I mill rough lumber myself, and always cut a new strip jig as the thickness planer does not necessarily produce stock of the same thickness from one project to another.
« Last Edit: January 08, 2019, 03:07 PM by ChuckM »

Offline Grev

  • Posts: 144
Re: New to the domino 500
« Reply #9 on: January 08, 2019, 03:58 PM »
@TrackTubesGuy I liked the video.  But newbie question. When using the dominos for casework like he did, is there a need for mechanical fasteners? Or just the dominos and glue?

And thanks for the input everyone.  I'll work with it by itself and look at the plate in the future

Most the time you can just use dominos and glue, but it really depends on what you're putting together, and how it goes together ...  I've done it all 3 ways 1.) domino/glue only  2.) domino/glue/mechanical fastener  3.)  domino/mechanical fastener only

The project I was working on this past weekend I only used dominos and a couple pocket screws because I wanted to be able to break it down if necessary.  For a more permanent assembly I would have used glue also. 

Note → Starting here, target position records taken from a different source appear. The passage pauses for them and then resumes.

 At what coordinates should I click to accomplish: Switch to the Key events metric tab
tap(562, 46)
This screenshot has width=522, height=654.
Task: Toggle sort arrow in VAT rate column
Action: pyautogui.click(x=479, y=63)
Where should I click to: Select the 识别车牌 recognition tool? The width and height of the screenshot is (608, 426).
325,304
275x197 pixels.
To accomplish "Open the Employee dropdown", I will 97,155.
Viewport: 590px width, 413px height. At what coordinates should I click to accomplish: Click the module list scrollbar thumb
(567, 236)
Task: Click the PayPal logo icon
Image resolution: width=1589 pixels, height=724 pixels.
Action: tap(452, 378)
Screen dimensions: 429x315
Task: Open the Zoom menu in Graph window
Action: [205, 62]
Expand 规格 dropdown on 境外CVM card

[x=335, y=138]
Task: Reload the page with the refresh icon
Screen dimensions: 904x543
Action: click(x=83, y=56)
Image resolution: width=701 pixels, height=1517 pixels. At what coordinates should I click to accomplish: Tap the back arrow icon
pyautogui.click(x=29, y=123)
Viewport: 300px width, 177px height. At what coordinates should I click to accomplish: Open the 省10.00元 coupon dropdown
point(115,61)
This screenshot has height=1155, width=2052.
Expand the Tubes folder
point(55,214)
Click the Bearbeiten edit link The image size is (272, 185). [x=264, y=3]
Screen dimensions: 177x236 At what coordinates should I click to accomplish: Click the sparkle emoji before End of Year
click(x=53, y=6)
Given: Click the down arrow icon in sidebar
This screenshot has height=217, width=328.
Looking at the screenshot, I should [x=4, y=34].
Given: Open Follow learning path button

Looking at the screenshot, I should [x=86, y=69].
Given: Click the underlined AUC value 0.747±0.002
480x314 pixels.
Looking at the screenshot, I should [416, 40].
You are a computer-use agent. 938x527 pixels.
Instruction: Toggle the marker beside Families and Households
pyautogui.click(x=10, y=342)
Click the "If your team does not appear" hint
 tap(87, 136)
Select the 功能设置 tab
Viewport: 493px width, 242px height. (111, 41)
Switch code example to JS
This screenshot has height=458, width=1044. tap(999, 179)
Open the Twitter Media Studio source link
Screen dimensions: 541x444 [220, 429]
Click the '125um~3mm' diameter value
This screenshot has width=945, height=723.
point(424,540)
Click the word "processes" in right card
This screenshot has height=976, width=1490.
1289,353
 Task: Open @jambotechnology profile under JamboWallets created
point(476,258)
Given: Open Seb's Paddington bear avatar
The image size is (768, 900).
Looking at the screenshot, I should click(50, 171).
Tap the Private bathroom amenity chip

And like @ChuckM mentioned, if you're using the method shown in the video, make sure you use off-cuts of the same material as being used in your project because thicknesses do vary.

Offline Gregor

  • Posts: 1283
Re: New to the domino 500
« Reply #10 on: January 09, 2019, 01:10 PM »
@TrackTubesGuy I liked the video.  But newbie question. When using the dominos for casework like he did, is there a need for mechanical fasteners? Or just the dominos and glue?
Domino and glue works fine with wood when you don't want to be able to flatpack it, you'll need some good clamps (I can suggest Bessey REVO) to press the seams till they're dry though so the connection is as stable as possible.

Stuff like HPL coated particle board dosn't glue that good, you'll need screws/fasteners to hold it together - or strip the coating (eg. with a router) in the places where you want to glue.

The Festool 8mm connectors work well when you want to be able to disassemble/flatpack - unless you want to invest into a Lamello Zeta (where the connectors can be fully hidden).